- **YOUR TASK**
Please copy the rows below word for word, leaving out the pictures.
=====
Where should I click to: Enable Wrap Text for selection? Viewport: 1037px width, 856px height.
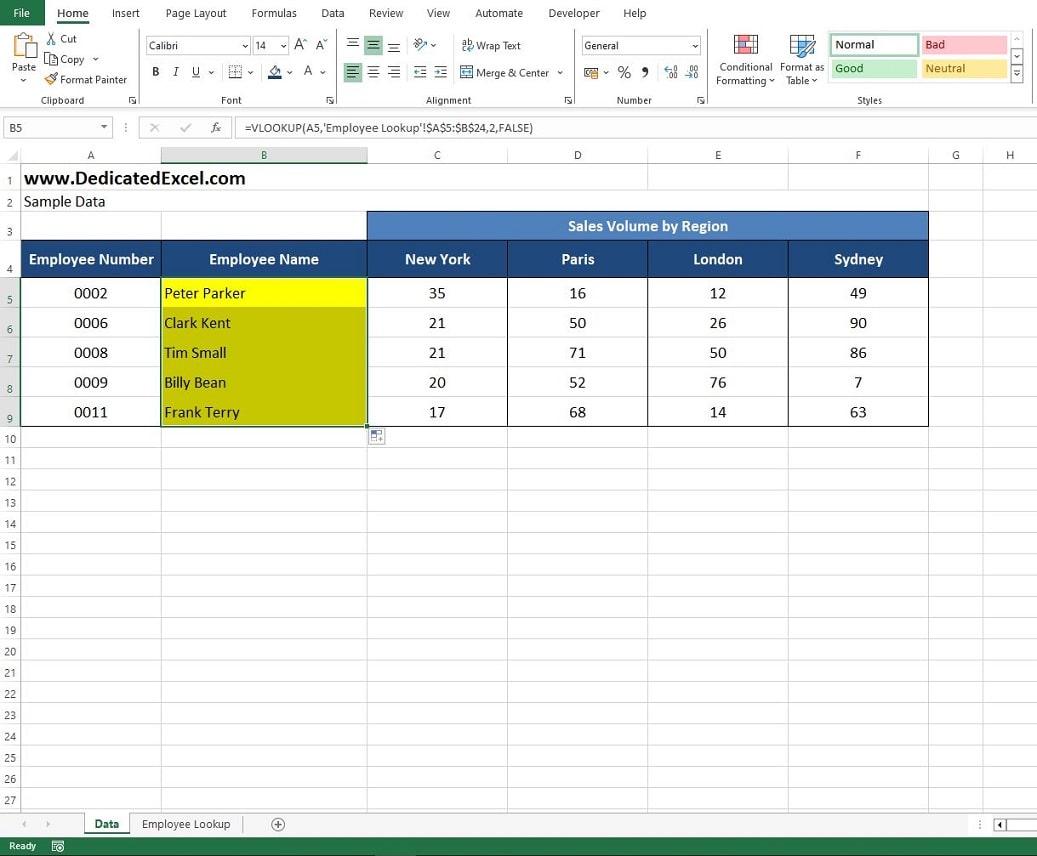tap(491, 45)
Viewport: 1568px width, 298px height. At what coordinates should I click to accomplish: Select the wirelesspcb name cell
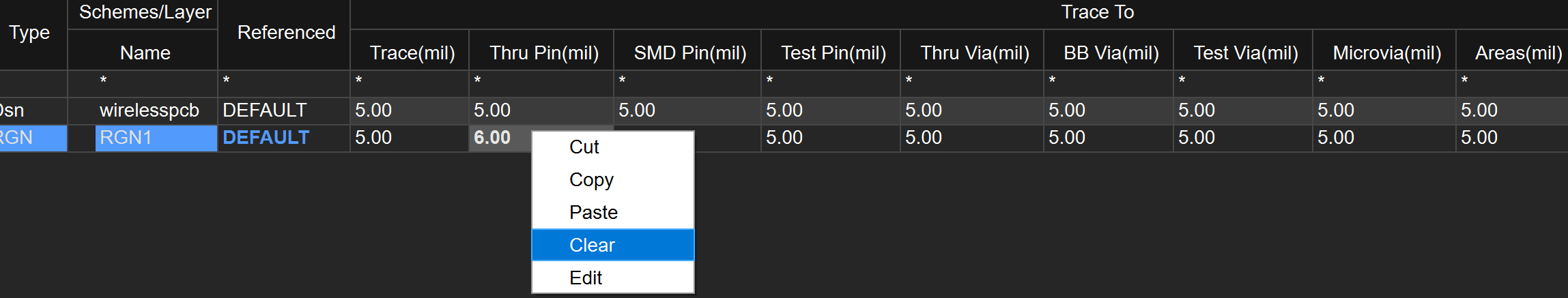[x=149, y=110]
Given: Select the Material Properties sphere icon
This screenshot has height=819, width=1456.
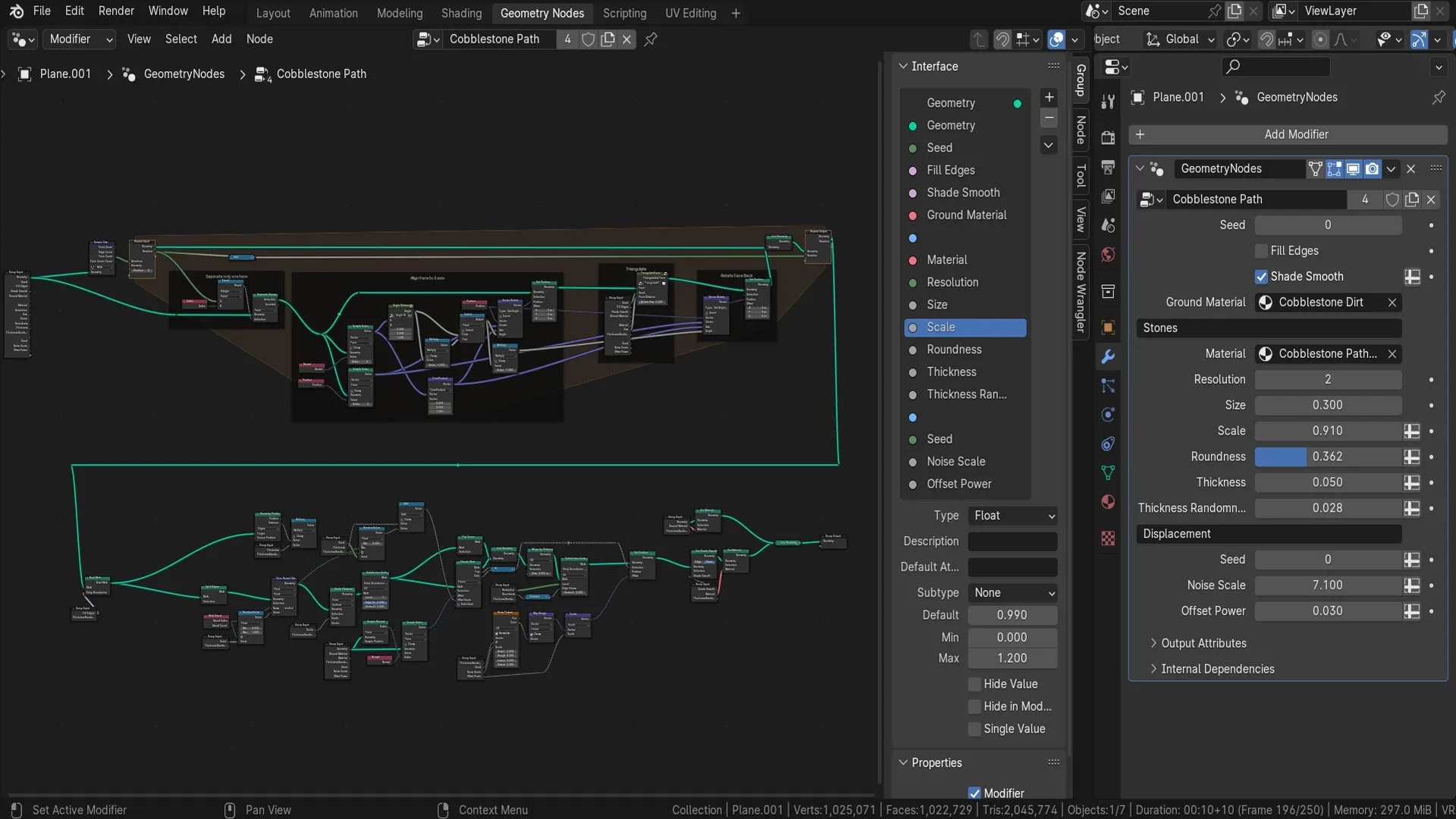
=====
- **TASK RESPONSE**
Where should I click to: Enable Wrap Text for selection? Viewport: 1037px width, 856px height.
tap(491, 45)
Viewport: 1568px width, 298px height. At what coordinates should I click to accomplish: Select the wirelesspcb name cell
[x=149, y=110]
Given: Select the Material Properties sphere icon
This screenshot has height=819, width=1456.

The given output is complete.